=== Provided entries ===

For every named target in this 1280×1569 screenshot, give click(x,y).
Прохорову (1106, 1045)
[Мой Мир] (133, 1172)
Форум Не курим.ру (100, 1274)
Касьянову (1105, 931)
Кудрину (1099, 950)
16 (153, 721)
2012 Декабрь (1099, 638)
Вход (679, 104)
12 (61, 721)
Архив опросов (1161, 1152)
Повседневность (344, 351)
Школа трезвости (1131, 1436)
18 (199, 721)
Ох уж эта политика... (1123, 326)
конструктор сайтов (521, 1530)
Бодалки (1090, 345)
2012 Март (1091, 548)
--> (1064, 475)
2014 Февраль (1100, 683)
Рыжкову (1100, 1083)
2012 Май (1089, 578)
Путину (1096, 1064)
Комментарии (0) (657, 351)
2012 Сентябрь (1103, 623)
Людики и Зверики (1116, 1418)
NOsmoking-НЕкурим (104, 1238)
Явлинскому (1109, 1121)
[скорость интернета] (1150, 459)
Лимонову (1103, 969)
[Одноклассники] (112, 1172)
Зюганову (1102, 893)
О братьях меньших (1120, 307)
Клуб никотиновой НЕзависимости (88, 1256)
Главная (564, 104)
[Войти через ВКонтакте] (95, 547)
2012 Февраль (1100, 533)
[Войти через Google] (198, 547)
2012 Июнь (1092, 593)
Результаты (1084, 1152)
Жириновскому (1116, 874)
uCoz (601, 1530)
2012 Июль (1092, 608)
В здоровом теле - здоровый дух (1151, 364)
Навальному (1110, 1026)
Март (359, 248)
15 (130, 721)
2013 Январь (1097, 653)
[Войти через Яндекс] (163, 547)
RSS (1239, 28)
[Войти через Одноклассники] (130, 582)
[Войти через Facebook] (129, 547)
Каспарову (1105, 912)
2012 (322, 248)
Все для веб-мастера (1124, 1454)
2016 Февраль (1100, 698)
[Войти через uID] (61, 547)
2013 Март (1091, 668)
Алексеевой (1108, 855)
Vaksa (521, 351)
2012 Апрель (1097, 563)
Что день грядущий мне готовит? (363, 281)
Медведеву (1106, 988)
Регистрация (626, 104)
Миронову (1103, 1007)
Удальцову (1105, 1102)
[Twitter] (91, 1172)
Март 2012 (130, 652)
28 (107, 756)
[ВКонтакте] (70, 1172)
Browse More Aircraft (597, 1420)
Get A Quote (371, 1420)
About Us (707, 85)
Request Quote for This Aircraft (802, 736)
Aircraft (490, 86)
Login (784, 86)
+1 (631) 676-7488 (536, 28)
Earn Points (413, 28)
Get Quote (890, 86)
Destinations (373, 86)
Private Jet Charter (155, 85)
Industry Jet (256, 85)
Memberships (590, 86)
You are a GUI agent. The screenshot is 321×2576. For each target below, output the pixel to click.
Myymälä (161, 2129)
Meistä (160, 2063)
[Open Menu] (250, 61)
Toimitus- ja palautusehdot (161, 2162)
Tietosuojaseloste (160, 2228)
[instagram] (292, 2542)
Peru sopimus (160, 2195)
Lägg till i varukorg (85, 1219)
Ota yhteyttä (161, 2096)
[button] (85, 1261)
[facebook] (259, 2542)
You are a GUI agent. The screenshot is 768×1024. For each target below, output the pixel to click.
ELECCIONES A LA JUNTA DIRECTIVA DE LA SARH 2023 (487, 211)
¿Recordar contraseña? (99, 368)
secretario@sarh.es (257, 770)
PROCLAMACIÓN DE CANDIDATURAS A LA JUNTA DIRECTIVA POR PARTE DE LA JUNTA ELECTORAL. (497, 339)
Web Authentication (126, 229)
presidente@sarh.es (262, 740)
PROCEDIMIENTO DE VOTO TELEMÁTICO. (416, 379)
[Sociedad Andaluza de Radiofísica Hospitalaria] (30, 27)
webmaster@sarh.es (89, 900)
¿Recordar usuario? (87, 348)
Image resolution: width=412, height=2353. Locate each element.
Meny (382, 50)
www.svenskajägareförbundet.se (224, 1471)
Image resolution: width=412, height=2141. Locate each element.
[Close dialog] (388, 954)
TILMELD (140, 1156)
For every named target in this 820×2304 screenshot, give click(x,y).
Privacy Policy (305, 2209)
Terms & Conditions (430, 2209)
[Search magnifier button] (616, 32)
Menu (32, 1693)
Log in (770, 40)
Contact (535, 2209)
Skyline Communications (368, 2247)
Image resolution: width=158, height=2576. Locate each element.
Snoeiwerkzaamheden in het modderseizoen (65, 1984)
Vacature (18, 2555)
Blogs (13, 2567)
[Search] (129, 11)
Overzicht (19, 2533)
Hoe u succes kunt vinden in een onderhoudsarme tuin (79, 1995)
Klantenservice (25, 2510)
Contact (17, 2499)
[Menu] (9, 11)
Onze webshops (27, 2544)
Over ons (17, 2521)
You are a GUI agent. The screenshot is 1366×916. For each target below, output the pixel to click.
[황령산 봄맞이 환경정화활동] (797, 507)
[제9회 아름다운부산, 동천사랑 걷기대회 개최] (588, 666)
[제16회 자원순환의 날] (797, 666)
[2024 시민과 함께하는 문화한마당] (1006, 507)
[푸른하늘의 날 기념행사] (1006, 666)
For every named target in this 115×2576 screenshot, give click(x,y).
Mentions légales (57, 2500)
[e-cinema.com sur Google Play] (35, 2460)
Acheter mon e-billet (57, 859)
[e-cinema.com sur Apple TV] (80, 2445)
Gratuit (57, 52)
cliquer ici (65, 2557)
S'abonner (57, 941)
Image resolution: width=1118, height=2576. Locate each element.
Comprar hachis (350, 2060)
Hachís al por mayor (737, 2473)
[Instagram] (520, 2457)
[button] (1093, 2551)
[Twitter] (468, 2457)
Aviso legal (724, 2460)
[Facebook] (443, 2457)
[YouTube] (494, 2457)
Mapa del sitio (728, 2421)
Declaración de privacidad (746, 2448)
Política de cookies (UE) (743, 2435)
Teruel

===

What is expected>
Exactly as they appear above, transcribe the records in full.

Task answer>
For every named target in this 1280×1569 screenshot, give click(x,y).
Прохорову (1106, 1045)
[Мой Мир] (133, 1172)
Форум Не курим.ру (100, 1274)
Касьянову (1105, 931)
Кудрину (1099, 950)
16 (153, 721)
2012 Декабрь (1099, 638)
Вход (679, 104)
12 (61, 721)
Архив опросов (1161, 1152)
Повседневность (344, 351)
Школа трезвости (1131, 1436)
18 (199, 721)
Ох уж эта политика... (1123, 326)
конструктор сайтов (521, 1530)
Бодалки (1090, 345)
2012 Март (1091, 548)
--> (1064, 475)
2014 Февраль (1100, 683)
Рыжкову (1100, 1083)
2012 Май (1089, 578)
Путину (1096, 1064)
Комментарии (0) (657, 351)
2012 Сентябрь (1103, 623)
Людики и Зверики (1116, 1418)
NOsmoking-НЕкурим (104, 1238)
Явлинскому (1109, 1121)
[скорость интернета] (1150, 459)
Лимонову (1103, 969)
[Одноклассники] (112, 1172)
Зюганову (1102, 893)
О братьях меньших (1120, 307)
Клуб никотиновой НЕзависимости (88, 1256)
Главная (564, 104)
[Войти через ВКонтакте] (95, 547)
2012 Февраль (1100, 533)
[Войти через Google] (198, 547)
2012 Июнь (1092, 593)
Результаты (1084, 1152)
Жириновскому (1116, 874)
uCoz (601, 1530)
2012 Июль (1092, 608)
В здоровом теле - здоровый дух (1151, 364)
Навальному (1110, 1026)
Март (359, 248)
15 (130, 721)
2013 Январь (1097, 653)
[Войти через Яндекс] (163, 547)
RSS (1239, 28)
[Войти через Одноклассники] (130, 582)
[Войти через Facebook] (129, 547)
Каспарову (1105, 912)
2012 (322, 248)
Все для веб-мастера (1124, 1454)
2016 Февраль (1100, 698)
[Войти через uID] (61, 547)
2013 Март (1091, 668)
Алексеевой (1108, 855)
Vaksa (521, 351)
2012 Апрель (1097, 563)
Что день грядущий мне готовит? (363, 281)
Медведеву (1106, 988)
Регистрация (626, 104)
Миронову (1103, 1007)
Удальцову (1105, 1102)
[Twitter] (91, 1172)
Март 2012 (130, 652)
28 (107, 756)
[ВКонтакте] (70, 1172)
Browse More Aircraft (597, 1420)
Get A Quote (371, 1420)
About Us (707, 85)
Request Quote for This Aircraft (802, 736)
Aircraft (490, 86)
Login (784, 86)
+1 (631) 676-7488 (536, 28)
Earn Points (413, 28)
Get Quote (890, 86)
Destinations (373, 86)
Private Jet Charter (155, 85)
Industry Jet (256, 85)
Memberships (590, 86)
You are a GUI agent. The screenshot is 321×2576. For each target below, output the pixel to click.
Myymälä (161, 2129)
Meistä (160, 2063)
[Open Menu] (250, 61)
Toimitus- ja palautusehdot (161, 2162)
Tietosuojaseloste (160, 2228)
[instagram] (292, 2542)
Peru sopimus (160, 2195)
Lägg till i varukorg (85, 1219)
Ota yhteyttä (161, 2096)
[button] (85, 1261)
[facebook] (259, 2542)
You are a GUI agent. The screenshot is 768×1024. For each target below, output the pixel to click.
ELECCIONES A LA JUNTA DIRECTIVA DE LA SARH 2023 (487, 211)
¿Recordar contraseña? (99, 368)
secretario@sarh.es (257, 770)
PROCLAMACIÓN DE CANDIDATURAS A LA JUNTA DIRECTIVA POR PARTE DE LA JUNTA ELECTORAL. (497, 339)
Web Authentication (126, 229)
presidente@sarh.es (262, 740)
PROCEDIMIENTO DE VOTO TELEMÁTICO. (416, 379)
[Sociedad Andaluza de Radiofísica Hospitalaria] (30, 27)
webmaster@sarh.es (89, 900)
¿Recordar usuario? (87, 348)
Image resolution: width=412, height=2353. Locate each element.
Meny (382, 50)
www.svenskajägareförbundet.se (224, 1471)
Image resolution: width=412, height=2141. Locate each element.
[Close dialog] (388, 954)
TILMELD (140, 1156)
For every named target in this 820×2304 screenshot, give click(x,y).
Privacy Policy (305, 2209)
Terms & Conditions (430, 2209)
[Search magnifier button] (616, 32)
Menu (32, 1693)
Log in (770, 40)
Contact (535, 2209)
Skyline Communications (368, 2247)
Image resolution: width=158, height=2576. Locate each element.
Snoeiwerkzaamheden in het modderseizoen (65, 1984)
Vacature (18, 2555)
Blogs (13, 2567)
[Search] (129, 11)
Overzicht (19, 2533)
Hoe u succes kunt vinden in een onderhoudsarme tuin (79, 1995)
Klantenservice (25, 2510)
Contact (17, 2499)
[Menu] (9, 11)
Onze webshops (27, 2544)
Over ons (17, 2521)
You are a GUI agent. The screenshot is 1366×916. For each target below, output the pixel to click.
[황령산 봄맞이 환경정화활동] (797, 507)
[제9회 아름다운부산, 동천사랑 걷기대회 개최] (588, 666)
[제16회 자원순환의 날] (797, 666)
[2024 시민과 함께하는 문화한마당] (1006, 507)
[푸른하늘의 날 기념행사] (1006, 666)
For every named target in this 115×2576 screenshot, give click(x,y).
Mentions légales (57, 2500)
[e-cinema.com sur Google Play] (35, 2460)
Acheter mon e-billet (57, 859)
[e-cinema.com sur Apple TV] (80, 2445)
Gratuit (57, 52)
cliquer ici (65, 2557)
S'abonner (57, 941)
Image resolution: width=1118, height=2576. Locate each element.
Comprar hachis (350, 2060)
Hachís al por mayor (737, 2473)
[Instagram] (520, 2457)
[button] (1093, 2551)
[Twitter] (468, 2457)
Aviso legal (724, 2460)
[Facebook] (443, 2457)
[YouTube] (494, 2457)
Mapa del sitio (728, 2421)
Declaración de privacidad (746, 2448)
Política de cookies (UE) (743, 2435)
Teruel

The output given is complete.